▸ **Required action**:
Please output the lines of the records without changes, starting with the line containing "You are a GUI" and going on through the end of the records, leaving out the pictures.

▸ **Working data**:

▼▼▼

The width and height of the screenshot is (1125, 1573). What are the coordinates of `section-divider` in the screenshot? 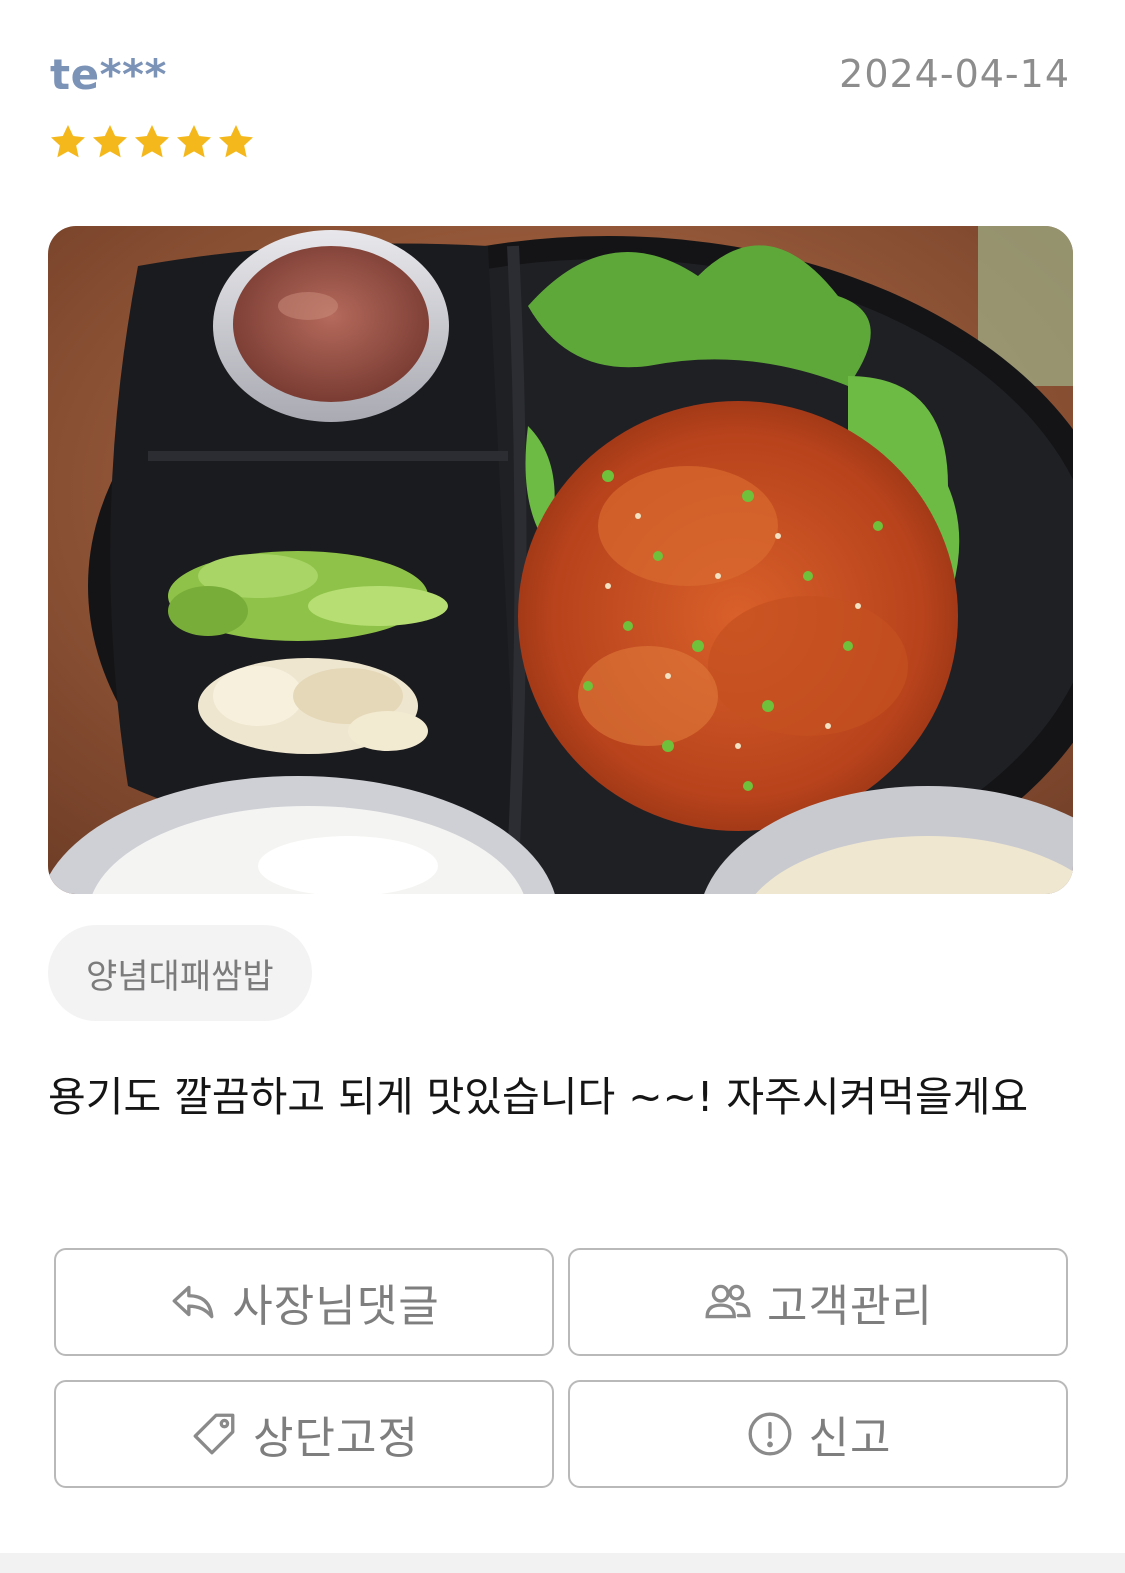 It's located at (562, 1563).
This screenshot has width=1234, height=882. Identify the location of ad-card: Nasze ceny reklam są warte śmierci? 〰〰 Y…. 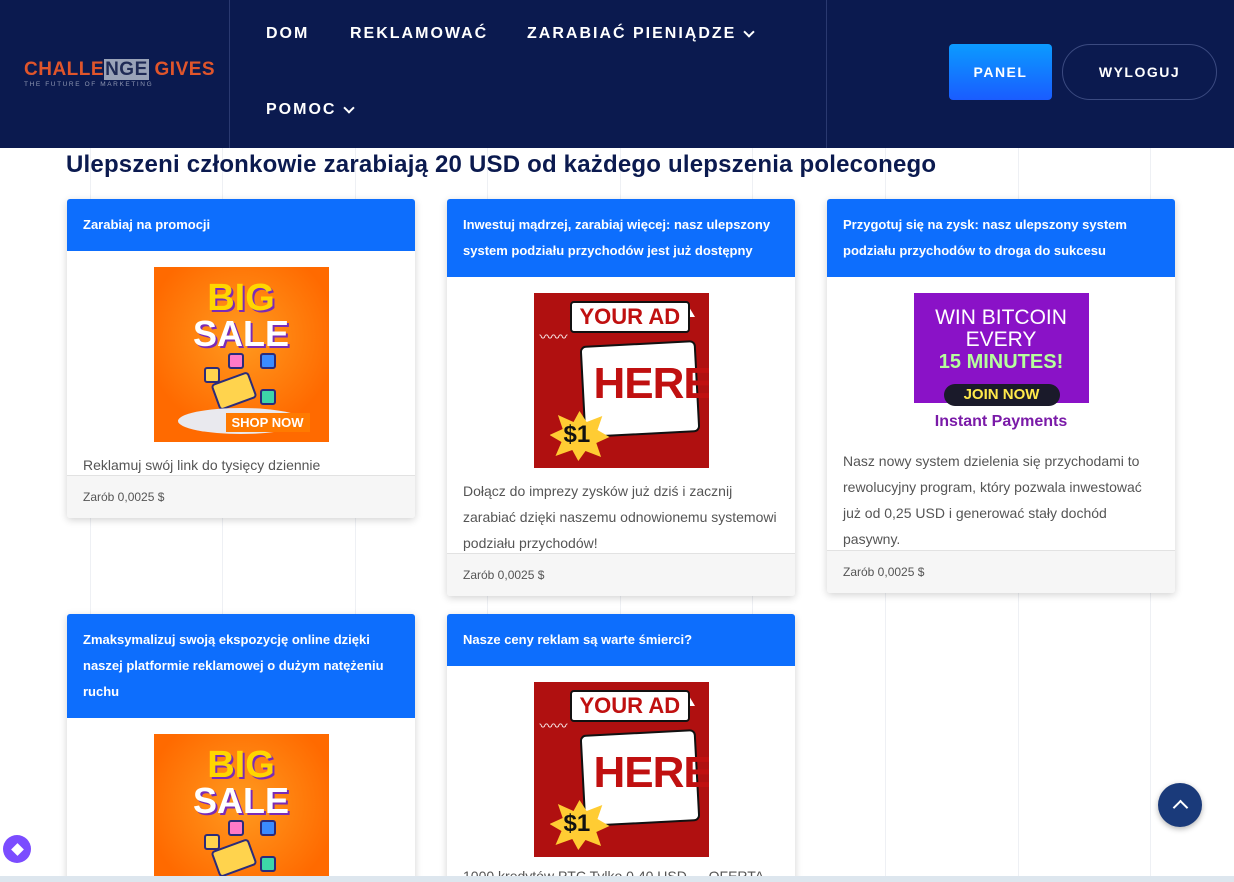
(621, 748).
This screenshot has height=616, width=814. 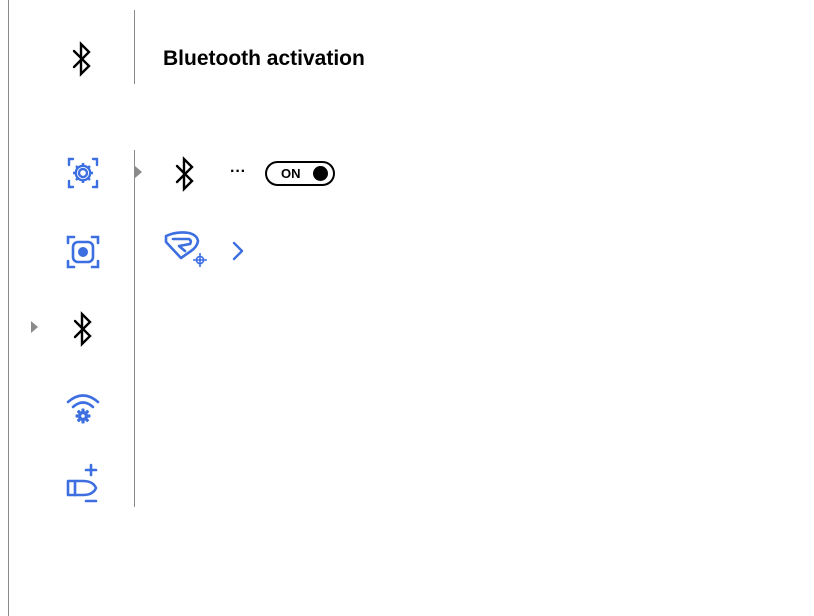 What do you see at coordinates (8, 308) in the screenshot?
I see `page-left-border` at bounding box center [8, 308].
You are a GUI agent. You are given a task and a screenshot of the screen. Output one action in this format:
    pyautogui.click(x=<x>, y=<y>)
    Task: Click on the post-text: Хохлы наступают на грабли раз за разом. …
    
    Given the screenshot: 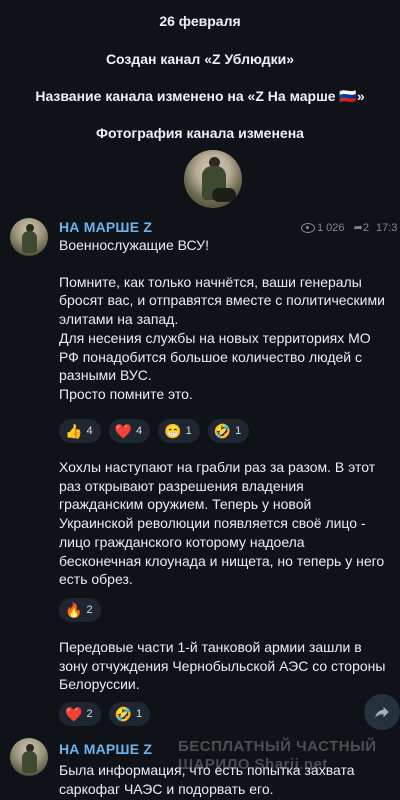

▲▲▲

▸ **Exercise response**:
You are a GUI agent. You are given a task and a screenshot of the screen. Output one action in this format:
    pyautogui.click(x=<x>, y=<y>)
    Task: Click on the post-text: Хохлы наступают на грабли раз за разом. …
    
    Given the screenshot: 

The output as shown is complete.